Study questions =
1 > In the Ukraine summit article, where was the postponed meeting of regional leaders to be held?
2 > From the Ukraine summit article, copy the part that opens with the words containing "Ukraine has postponed" and closes with "leader Yulia Tymoshenko.".
3 > Proceed with the Ukraine summit article from the point where it stops.

### Document extract

Ukraine has postponed a summit of regional leaders due to take place on Friday following European protests against the treatment of the jailed opposition leader Yulia Tymoshenko.

Ukraine's foreign ministry said on Tuesday it was postponing the meeting at Yalta after Germany, the Czech Republic, Italy and 10 other EU countries pulled out. Officials in Kiev said it was sensible to delay it because EU state leaders could not attend.

The postponement comes after leaders of several EU countries, led by Germany also said they would stay away from next month's Euro 2012 football championship, which Ukraine is co-hosting with Poland.

The German chancellor, Angela Merkel, said neither she nor her cabinet would attend Germany's matches in Ukraine in protest over Tymoshenko's treatment.

Tymoshenko, a former prime minister, was jailed for seven years in October in a trial seen by EU diplomats as politically motivated. She has been on hunger strike since 20 April, after prison guards apparently assaulted her, while forcibly taking her to hospital. She was left with bruises on her arms and stomach.

Photographs of her injuries have triggered international condemnation, as well as focusing attention on Ukraine's president, Viktor Yanukovych. His critics accuse him of presiding over a rapid rollback of democracy following his narrow victory over Tymoshenko in the 2010 presidential election.

######
### Extracted data

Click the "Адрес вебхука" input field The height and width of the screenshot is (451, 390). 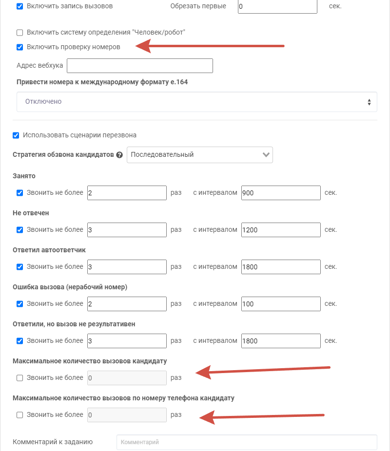tap(140, 66)
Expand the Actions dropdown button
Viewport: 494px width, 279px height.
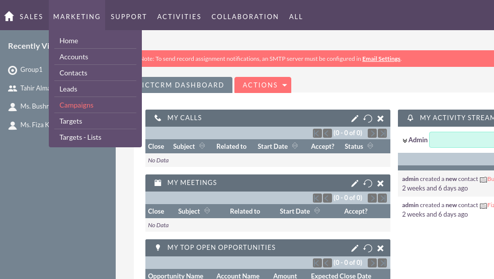[263, 85]
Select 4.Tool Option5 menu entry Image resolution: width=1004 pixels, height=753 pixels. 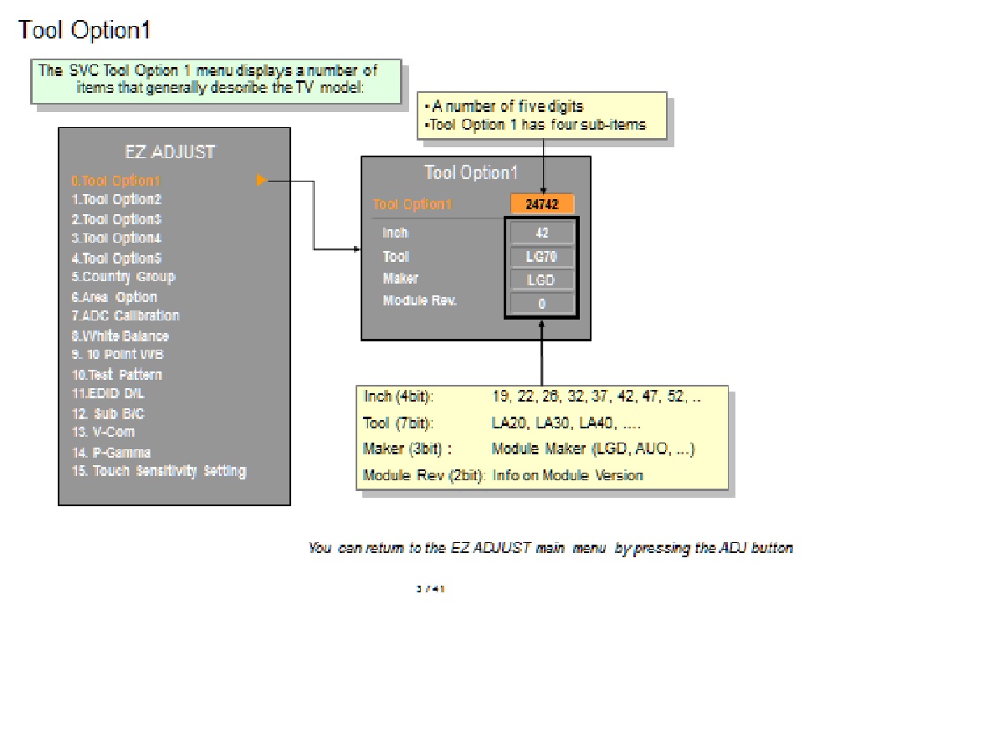(116, 258)
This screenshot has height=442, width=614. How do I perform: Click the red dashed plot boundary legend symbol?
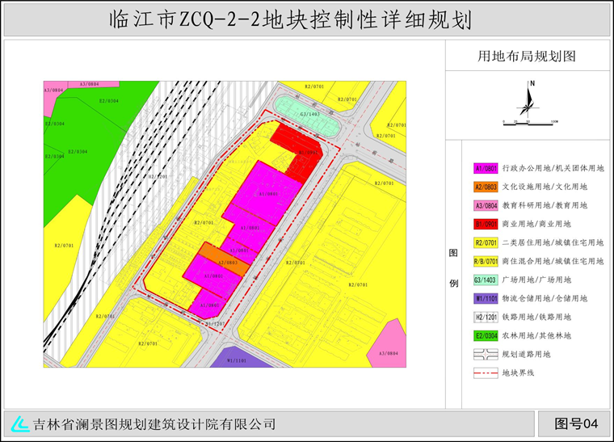pyautogui.click(x=485, y=373)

######

Activity answers =
1 > At Yalta.

2 >
Ukraine has postponed a summit of regional leaders due to take place on Friday following European protests against the treatment of the jailed opposition leader Yulia Tymoshenko.

3 >
Yanukovych, however, has so far said nothing directly about the Euro 2012 boycott. Writing in the journal New Eastern Europe, the Polish journalist Piotr Pogorzelski likened Yanukovych to an "ostrich". He said the authorities were maintaining a silence to avoid giving Ukraine's pro-government TV channels a pretext to cover the story.

Tymoshenko is being held in a female prison colony in the eastern city of Kharkiv, the venue for Germany's first group stage match on 13 June against the Netherlands. She is refusing to leave prison for treatment in hospital, but has indicated she may be willing to move on Wednesday.

Germany has offered to treat her – a request Kiev has refused – though it has allowed German doctors to visit her.

Yanukovych's aides have accused Berlin of bullying behaviour and "cold war tactics". Last week the European commission president, José Manuel Barroso, said he would not attend Euro 2012 games in Ukraine; several other EU leaders have followed suit.